(Collected data entries)
- Opening Delimiter -

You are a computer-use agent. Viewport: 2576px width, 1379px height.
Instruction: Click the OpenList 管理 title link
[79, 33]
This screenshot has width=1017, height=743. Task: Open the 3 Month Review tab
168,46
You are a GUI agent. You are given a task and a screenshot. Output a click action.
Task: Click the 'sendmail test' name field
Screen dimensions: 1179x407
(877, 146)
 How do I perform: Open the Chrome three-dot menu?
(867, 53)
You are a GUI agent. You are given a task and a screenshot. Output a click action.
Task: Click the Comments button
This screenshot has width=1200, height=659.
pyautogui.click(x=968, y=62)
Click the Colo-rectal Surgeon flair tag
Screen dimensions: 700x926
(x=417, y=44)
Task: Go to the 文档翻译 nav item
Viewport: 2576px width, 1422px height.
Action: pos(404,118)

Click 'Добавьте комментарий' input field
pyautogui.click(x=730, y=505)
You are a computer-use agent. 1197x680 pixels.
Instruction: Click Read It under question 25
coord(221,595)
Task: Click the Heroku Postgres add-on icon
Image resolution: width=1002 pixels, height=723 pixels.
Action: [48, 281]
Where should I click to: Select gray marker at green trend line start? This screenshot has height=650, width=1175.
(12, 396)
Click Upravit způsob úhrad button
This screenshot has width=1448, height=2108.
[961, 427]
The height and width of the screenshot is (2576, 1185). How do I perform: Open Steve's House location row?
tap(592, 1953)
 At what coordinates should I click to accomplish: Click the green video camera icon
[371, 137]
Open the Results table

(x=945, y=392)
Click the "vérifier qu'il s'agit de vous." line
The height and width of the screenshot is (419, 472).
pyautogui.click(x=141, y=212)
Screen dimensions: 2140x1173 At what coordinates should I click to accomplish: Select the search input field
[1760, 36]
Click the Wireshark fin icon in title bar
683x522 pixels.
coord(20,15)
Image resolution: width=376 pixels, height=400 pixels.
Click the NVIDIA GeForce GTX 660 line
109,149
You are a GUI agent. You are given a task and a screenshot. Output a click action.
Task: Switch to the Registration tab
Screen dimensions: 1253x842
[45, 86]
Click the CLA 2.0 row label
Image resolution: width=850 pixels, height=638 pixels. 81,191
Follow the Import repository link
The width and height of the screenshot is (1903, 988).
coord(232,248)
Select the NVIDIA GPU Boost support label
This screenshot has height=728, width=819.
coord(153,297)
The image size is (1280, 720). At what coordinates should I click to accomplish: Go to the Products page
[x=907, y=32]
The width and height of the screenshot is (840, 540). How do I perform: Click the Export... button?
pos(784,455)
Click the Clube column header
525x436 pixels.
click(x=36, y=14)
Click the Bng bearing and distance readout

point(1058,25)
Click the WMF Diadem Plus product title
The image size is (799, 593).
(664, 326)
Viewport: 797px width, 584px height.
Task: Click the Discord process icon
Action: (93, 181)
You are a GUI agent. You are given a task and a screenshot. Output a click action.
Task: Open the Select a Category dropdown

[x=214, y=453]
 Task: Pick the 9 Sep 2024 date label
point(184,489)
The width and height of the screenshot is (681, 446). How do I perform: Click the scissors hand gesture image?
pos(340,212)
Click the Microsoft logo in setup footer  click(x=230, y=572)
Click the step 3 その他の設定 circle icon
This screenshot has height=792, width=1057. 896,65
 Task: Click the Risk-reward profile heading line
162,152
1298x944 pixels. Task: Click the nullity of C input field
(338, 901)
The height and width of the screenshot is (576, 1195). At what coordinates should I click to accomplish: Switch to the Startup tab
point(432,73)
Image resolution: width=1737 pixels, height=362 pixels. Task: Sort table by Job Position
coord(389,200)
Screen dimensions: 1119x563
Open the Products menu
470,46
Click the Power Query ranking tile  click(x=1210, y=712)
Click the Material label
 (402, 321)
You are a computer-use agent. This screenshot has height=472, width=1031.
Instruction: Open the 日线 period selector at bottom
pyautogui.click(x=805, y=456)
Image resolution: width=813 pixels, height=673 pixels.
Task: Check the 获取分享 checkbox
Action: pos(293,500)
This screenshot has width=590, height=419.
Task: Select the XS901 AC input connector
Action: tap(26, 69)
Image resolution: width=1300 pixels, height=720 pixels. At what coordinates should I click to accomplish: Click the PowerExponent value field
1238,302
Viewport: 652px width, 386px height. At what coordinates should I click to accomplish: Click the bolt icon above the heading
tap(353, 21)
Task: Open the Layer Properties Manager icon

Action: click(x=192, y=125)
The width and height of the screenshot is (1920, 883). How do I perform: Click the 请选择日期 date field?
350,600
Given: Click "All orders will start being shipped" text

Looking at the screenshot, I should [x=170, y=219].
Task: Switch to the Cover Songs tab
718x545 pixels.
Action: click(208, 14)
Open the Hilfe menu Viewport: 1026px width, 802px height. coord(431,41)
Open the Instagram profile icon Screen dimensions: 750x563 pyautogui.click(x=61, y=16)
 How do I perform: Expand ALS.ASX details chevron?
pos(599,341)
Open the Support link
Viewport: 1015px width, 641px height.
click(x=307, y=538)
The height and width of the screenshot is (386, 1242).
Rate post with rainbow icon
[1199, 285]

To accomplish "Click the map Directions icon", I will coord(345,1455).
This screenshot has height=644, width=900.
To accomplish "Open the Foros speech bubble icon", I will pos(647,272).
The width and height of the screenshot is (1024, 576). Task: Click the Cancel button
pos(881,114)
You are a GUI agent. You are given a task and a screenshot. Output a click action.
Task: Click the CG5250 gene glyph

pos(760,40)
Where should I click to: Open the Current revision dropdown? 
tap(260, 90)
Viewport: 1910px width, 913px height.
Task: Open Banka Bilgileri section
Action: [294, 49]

- Closing Delimiter -

● Exercise description
Could you return the data above exactly as it stands?

● Output of the exercise
You are a computer-use agent. Viewport: 2576px width, 1379px height.
Instruction: Click the OpenList 管理 title link
[79, 33]
This screenshot has width=1017, height=743. Task: Open the 3 Month Review tab
168,46
You are a GUI agent. You are given a task and a screenshot. Output a click action.
Task: Click the 'sendmail test' name field
Screen dimensions: 1179x407
(877, 146)
 How do I perform: Open the Chrome three-dot menu?
(867, 53)
You are a GUI agent. You are given a task and a screenshot. Output a click action.
Task: Click the Comments button
This screenshot has width=1200, height=659.
pyautogui.click(x=968, y=62)
Click the Colo-rectal Surgeon flair tag
Screen dimensions: 700x926
(x=417, y=44)
Task: Go to the 文档翻译 nav item
Viewport: 2576px width, 1422px height.
Action: pos(404,118)

Click 'Добавьте комментарий' input field
pyautogui.click(x=730, y=505)
You are a computer-use agent. 1197x680 pixels.
Instruction: Click Read It under question 25
coord(221,595)
Task: Click the Heroku Postgres add-on icon
Image resolution: width=1002 pixels, height=723 pixels.
Action: [48, 281]
Where should I click to: Select gray marker at green trend line start? This screenshot has height=650, width=1175.
(12, 396)
Click Upravit způsob úhrad button
This screenshot has width=1448, height=2108.
[961, 427]
The height and width of the screenshot is (2576, 1185). How do I perform: Open Steve's House location row?
tap(592, 1953)
 At what coordinates should I click to accomplish: Click the green video camera icon
[371, 137]
Open the Results table

(x=945, y=392)
Click the "vérifier qu'il s'agit de vous." line
The height and width of the screenshot is (419, 472).
pyautogui.click(x=141, y=212)
Screen dimensions: 2140x1173 At what coordinates should I click to accomplish: Select the search input field
[1760, 36]
Click the Wireshark fin icon in title bar
683x522 pixels.
coord(20,15)
Image resolution: width=376 pixels, height=400 pixels.
Click the NVIDIA GeForce GTX 660 line
109,149
You are a GUI agent. You are given a task and a screenshot. Output a click action.
Task: Switch to the Registration tab
Screen dimensions: 1253x842
[45, 86]
Click the CLA 2.0 row label
Image resolution: width=850 pixels, height=638 pixels. 81,191
Follow the Import repository link
The width and height of the screenshot is (1903, 988).
coord(232,248)
Select the NVIDIA GPU Boost support label
This screenshot has height=728, width=819.
coord(153,297)
The image size is (1280, 720). At what coordinates should I click to accomplish: Go to the Products page
[x=907, y=32]
The width and height of the screenshot is (840, 540). How do I perform: Click the Export... button?
pos(784,455)
Click the Clube column header
525x436 pixels.
click(x=36, y=14)
Click the Bng bearing and distance readout

point(1058,25)
Click the WMF Diadem Plus product title
The image size is (799, 593).
(664, 326)
Viewport: 797px width, 584px height.
Task: Click the Discord process icon
Action: (93, 181)
You are a GUI agent. You are given a task and a screenshot. Output a click action.
Task: Open the Select a Category dropdown

[x=214, y=453]
 Task: Pick the 9 Sep 2024 date label
point(184,489)
The width and height of the screenshot is (681, 446). How do I perform: Click the scissors hand gesture image?
pos(340,212)
Click the Microsoft logo in setup footer  click(x=230, y=572)
Click the step 3 その他の設定 circle icon
This screenshot has height=792, width=1057. 896,65
 Task: Click the Risk-reward profile heading line
162,152
1298x944 pixels. Task: Click the nullity of C input field
(338, 901)
The height and width of the screenshot is (576, 1195). At what coordinates should I click to accomplish: Switch to the Startup tab
point(432,73)
Image resolution: width=1737 pixels, height=362 pixels. Task: Sort table by Job Position
coord(389,200)
Screen dimensions: 1119x563
Open the Products menu
470,46
Click the Power Query ranking tile  click(x=1210, y=712)
Click the Material label
 (402, 321)
You are a computer-use agent. This screenshot has height=472, width=1031.
Instruction: Open the 日线 period selector at bottom
pyautogui.click(x=805, y=456)
Image resolution: width=813 pixels, height=673 pixels.
Task: Check the 获取分享 checkbox
Action: pos(293,500)
This screenshot has width=590, height=419.
Task: Select the XS901 AC input connector
Action: tap(26, 69)
Image resolution: width=1300 pixels, height=720 pixels. At what coordinates should I click to accomplish: Click the PowerExponent value field
1238,302
Viewport: 652px width, 386px height. At what coordinates should I click to accomplish: Click the bolt icon above the heading
tap(353, 21)
Task: Open the Layer Properties Manager icon

Action: click(x=192, y=125)
The width and height of the screenshot is (1920, 883). How do I perform: Click the 请选择日期 date field?
350,600
Given: Click "All orders will start being shipped" text

Looking at the screenshot, I should [x=170, y=219].
Task: Switch to the Cover Songs tab
718x545 pixels.
Action: click(208, 14)
Open the Hilfe menu Viewport: 1026px width, 802px height. coord(431,41)
Open the Instagram profile icon Screen dimensions: 750x563 pyautogui.click(x=61, y=16)
 How do I perform: Expand ALS.ASX details chevron?
pos(599,341)
Open the Support link
Viewport: 1015px width, 641px height.
click(x=307, y=538)
The height and width of the screenshot is (386, 1242).
Rate post with rainbow icon
[1199, 285]

To accomplish "Click the map Directions icon", I will coord(345,1455).
This screenshot has height=644, width=900.
To accomplish "Open the Foros speech bubble icon", I will pos(647,272).
The width and height of the screenshot is (1024, 576). Task: Click the Cancel button
pos(881,114)
You are a GUI agent. You are given a task and a screenshot. Output a click action.
Task: Click the CG5250 gene glyph

pos(760,40)
Where should I click to: Open the Current revision dropdown? 
tap(260, 90)
Viewport: 1910px width, 913px height.
Task: Open Banka Bilgileri section
Action: [294, 49]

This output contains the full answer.